§ Testo originale
"Le leggi di mercato e una coerenza che non si può barattare"

Intervento di Johnny Zaffiro di CasaleBeneComune sulla doppia intitolazione del Palazzetto dello Sport

CASALE MONFERRATO

Da Johnny Zaffiro, esponente di CasaleBeneComune, riceviamo e pubblichiamo integralmente questo intervento sulla intitolazione del Palazzetto dello Sport dove, come spiegato da Energica, è previsto l'affiancamento del nome PalaEnergica al nome di PalaFerraris, in ricordo del compianto consigliere regionale Paolo Ferraris, scomparso per mesotelioma negli anni '90.

"A poco più di 48 ore dalla premiazione e dal concerto per il 5 compleanno del Parco Eternot – scrive Zaffiro – durante il quale il sindaco Riboldi ha dichiarato il suo impegno nella lotta all'amianto nell'interesse della comunità, veniamo a sapere da internet che la giunta intende dare un nuovo nome al PalaFerraris: PalaEnergica. Per la precisione, a beneficio della semplificazione, la struttura che ospita la squadra di basket di Casale, la JB Monferrato, dovrebbe avere due nomi: quello storico e quello legato alla recente sponsorizzazione”.

§ Dati estratti
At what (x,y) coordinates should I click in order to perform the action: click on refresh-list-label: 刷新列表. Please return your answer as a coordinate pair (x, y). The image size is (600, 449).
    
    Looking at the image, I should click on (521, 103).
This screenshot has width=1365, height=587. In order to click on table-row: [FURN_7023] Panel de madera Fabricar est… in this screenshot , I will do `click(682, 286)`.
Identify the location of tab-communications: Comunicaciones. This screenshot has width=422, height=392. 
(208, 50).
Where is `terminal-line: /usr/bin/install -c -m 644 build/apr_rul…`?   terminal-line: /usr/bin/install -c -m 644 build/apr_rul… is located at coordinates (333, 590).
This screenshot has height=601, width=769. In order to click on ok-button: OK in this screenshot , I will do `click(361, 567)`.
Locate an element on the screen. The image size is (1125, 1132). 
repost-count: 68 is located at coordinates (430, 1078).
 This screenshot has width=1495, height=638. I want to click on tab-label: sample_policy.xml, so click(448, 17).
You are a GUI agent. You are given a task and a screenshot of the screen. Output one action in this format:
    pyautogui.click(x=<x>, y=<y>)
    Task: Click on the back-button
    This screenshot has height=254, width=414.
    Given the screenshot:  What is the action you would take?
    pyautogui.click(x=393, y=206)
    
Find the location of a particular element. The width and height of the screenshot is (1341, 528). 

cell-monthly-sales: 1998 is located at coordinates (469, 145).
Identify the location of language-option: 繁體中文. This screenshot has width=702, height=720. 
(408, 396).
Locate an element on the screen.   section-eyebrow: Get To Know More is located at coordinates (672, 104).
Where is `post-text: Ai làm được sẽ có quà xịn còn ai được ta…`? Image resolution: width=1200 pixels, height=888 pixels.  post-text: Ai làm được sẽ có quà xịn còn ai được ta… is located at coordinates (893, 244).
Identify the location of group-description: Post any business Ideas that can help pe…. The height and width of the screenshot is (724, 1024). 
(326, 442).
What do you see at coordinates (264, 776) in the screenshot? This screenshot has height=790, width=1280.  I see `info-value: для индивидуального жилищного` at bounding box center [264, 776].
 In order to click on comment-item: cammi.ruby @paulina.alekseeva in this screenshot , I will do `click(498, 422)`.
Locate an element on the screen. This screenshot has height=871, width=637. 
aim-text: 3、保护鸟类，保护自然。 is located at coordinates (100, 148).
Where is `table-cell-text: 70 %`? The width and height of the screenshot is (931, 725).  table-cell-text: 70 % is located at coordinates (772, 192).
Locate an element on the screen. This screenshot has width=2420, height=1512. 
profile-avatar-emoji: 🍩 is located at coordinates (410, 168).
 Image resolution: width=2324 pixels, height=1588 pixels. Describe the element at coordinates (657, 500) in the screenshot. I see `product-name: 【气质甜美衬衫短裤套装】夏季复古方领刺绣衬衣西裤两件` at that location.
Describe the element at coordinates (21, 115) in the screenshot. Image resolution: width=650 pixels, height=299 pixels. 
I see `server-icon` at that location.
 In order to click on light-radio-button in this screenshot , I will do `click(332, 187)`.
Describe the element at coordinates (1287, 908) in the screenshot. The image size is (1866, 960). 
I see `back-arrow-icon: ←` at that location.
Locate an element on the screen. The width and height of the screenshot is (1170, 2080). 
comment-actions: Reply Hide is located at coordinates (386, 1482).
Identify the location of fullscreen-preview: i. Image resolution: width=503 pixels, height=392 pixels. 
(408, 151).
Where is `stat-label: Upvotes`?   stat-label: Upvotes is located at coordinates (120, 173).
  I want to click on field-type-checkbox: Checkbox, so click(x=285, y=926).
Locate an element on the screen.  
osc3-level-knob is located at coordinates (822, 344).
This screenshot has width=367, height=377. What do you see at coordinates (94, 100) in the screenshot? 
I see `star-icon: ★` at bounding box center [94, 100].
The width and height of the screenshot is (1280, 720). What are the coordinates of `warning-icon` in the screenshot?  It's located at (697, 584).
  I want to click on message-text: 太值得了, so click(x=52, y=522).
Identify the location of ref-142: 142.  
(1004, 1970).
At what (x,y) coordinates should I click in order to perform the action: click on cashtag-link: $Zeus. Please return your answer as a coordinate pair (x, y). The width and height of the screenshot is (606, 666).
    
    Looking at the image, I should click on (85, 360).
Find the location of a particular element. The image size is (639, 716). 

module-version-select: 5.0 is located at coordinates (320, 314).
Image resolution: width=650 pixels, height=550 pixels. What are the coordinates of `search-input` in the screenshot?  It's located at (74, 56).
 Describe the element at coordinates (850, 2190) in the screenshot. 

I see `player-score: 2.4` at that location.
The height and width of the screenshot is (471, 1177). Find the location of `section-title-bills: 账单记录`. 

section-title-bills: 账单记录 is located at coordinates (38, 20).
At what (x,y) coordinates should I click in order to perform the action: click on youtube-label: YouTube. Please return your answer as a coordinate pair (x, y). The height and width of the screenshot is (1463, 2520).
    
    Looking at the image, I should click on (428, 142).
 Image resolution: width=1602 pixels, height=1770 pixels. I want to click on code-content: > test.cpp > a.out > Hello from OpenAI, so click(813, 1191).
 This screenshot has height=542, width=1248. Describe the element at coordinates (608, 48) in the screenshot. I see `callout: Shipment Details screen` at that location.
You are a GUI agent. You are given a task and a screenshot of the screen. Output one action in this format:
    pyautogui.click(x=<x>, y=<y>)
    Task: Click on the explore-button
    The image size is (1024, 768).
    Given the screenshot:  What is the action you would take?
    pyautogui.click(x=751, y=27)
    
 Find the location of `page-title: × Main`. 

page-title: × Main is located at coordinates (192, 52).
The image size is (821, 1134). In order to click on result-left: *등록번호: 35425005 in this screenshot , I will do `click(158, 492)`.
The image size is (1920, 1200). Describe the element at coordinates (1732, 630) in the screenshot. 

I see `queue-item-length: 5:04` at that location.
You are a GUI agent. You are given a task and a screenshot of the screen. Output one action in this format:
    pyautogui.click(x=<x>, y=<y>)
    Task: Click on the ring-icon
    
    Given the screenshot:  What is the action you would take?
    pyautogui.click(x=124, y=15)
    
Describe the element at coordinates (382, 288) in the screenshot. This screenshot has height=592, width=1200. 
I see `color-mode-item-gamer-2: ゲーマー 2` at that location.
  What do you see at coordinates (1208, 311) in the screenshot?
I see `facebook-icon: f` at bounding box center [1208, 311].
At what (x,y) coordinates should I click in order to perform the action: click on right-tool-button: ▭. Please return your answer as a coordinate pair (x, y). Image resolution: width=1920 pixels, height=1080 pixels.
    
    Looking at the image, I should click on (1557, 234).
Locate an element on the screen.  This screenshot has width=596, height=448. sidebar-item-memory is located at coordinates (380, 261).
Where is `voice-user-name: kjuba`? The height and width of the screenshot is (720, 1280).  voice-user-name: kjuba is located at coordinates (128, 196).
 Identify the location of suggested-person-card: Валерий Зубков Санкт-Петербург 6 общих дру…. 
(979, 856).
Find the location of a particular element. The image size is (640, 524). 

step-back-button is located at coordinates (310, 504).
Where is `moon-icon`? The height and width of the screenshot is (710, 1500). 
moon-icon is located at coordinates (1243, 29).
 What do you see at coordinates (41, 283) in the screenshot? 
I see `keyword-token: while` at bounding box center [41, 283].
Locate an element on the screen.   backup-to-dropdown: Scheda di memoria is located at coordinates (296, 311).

§ Consegna 1
Rispondi alle seguenti domande in base al testo originale:
(a) Di quale realtà è esponente Johnny Zaffiro?
(b) Per quale malattia è scomparso il consigliere regionale Paolo Ferraris?
(c) Quale squadra di basket ospita la struttura di cui si parla?
§ Consegna 2
Trascrivi senza alcuna modifica il passo del testo originale che comincia con "Intervento di Johnny" e prosegue fino a "negli anni '90.".

§ Soluzione 1
(a) Johnny Zaffiro è esponente di CasaleBeneComune.
(b) Paolo Ferraris è scomparso per mesotelioma, negli anni '90.
(c) La struttura ospita la squadra di basket di Casale, la JB Monferrato.

§ Soluzione 2
Intervento di Johnny Zaffiro di CasaleBeneComune sulla doppia intitolazione del Palazzetto dello Sport

CASALE MONFERRATO

Da Johnny Zaffiro, esponente di CasaleBeneComune, riceviamo e pubblichiamo integralmente questo intervento sulla intitolazione del Palazzetto dello Sport dove, come spiegato da Energica, è previsto l'affiancamento del nome PalaEnergica al nome di PalaFerraris, in ricordo del compianto consigliere regionale Paolo Ferraris, scomparso per mesotelioma negli anni '90.